La région Occitanie compte plus d’une centaine de savonneries artisanales en production à froid. Elles tirent leur épingle du jeu en évoluant notamment sur le marché de la cosmétique et en proposant une gamme de produits plus large, shampoings, baumes, déodorants…Mais depuis le confinement, elles manquent cruellement de visibilité, certaines sont en grandes difficultés économiques.
Les savonniers artisanaux : les oubliés du confinement
Xavier Castillo, savonnier artisanal à Toulouse est très amer. Il vend sa production essentiellement sur les marchés de plein vent et les marchés de créateurs comme celui des "Ramblas" à Toulouse. Pendant plus d’un mois son activité a marché au ralenti.Il rajoute que le procédé de fabrication à froid est un procédé privilégié des savonniers artisanaux : "nos savons sont tout autant efficaces, on produit des molécules de savon, qu’elles soient mises en suspension dans un gel lavant ou gardées sous forme solide, il s’agit toujours de molécules de savon."Je ne comprends pas pourquoi le savon que nous fabriquons n’a pas été reconnu produit de première nécessité, le gouvernement n’a mis en avant que les gels hydroalcoolique et nous, nous sommes les oubliés de cette crise.

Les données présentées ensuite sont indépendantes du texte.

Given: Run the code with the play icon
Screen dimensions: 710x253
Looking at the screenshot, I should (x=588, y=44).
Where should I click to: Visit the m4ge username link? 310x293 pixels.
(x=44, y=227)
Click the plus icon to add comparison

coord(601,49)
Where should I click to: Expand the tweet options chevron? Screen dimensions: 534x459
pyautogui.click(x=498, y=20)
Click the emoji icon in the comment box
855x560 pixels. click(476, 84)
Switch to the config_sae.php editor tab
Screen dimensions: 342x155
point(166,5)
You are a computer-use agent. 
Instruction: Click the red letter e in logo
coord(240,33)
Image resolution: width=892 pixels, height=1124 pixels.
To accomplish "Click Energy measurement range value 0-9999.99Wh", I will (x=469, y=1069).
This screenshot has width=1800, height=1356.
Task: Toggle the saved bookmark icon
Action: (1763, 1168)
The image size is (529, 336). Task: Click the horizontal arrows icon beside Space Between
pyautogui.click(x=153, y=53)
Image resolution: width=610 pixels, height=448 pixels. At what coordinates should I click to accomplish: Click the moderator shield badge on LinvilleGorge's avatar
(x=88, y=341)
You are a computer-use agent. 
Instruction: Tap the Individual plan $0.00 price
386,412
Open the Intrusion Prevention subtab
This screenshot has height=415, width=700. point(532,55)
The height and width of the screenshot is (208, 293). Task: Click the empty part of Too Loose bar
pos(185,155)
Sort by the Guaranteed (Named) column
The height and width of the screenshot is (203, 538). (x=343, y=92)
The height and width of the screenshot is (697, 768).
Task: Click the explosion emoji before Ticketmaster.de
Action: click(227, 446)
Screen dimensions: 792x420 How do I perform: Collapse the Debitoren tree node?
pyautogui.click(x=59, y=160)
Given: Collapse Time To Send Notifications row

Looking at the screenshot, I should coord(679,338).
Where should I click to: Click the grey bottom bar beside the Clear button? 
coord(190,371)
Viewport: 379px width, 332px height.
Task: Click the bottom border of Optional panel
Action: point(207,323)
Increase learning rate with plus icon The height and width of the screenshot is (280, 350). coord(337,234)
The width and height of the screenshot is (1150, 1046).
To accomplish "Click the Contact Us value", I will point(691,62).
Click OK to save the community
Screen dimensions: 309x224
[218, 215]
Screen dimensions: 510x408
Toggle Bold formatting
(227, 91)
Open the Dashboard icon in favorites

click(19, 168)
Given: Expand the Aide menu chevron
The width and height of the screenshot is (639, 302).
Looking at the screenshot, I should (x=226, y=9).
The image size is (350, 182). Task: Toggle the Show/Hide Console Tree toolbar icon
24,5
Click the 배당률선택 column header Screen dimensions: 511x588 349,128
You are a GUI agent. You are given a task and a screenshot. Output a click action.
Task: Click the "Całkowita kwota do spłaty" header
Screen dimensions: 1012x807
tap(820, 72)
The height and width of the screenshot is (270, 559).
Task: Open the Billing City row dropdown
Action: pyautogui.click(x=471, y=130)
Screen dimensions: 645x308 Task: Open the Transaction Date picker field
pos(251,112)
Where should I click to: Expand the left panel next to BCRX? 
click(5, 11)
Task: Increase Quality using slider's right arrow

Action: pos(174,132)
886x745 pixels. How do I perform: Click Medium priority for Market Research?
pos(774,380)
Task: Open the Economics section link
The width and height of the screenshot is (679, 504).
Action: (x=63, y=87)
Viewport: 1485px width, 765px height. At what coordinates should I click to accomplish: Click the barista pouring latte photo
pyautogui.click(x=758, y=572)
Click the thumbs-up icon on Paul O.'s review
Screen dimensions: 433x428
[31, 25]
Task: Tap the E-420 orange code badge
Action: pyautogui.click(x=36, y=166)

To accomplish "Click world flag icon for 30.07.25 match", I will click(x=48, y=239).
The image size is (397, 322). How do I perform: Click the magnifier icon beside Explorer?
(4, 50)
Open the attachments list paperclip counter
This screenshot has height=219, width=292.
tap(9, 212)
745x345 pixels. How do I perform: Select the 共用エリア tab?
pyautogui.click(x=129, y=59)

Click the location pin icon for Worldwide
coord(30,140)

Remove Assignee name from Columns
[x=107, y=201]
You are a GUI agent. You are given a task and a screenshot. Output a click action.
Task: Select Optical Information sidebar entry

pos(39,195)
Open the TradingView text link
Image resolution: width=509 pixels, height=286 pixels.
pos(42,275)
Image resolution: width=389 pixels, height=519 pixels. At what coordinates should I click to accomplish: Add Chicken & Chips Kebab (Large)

Les savonneries artisanales sont de toutes petites structures. Le savonnier est souvent seul maître à bord et doit à la fois gérer la fabrication, la vente et la communication. En pleine crise sanitaire la profession a eu du mal a exister face aux grands industriels :
Xavier Castillo explique que le savon de Marseille n’est pas une appellation d’origine contrôlée et ne garantit nullement une composition à base d’huile d’olive, comme beaucoup de gens le pensent. "Il s’agit du nom du procédé de fabrication à chaud. En France, les plus gros producteurs de savons de Marseille se situent à Nantes et la majorité est importé d’Asie!"Il faut croire qu’en France, le savon dit être Marseillais pour être efficace, or il n’en porte souvent que le nom!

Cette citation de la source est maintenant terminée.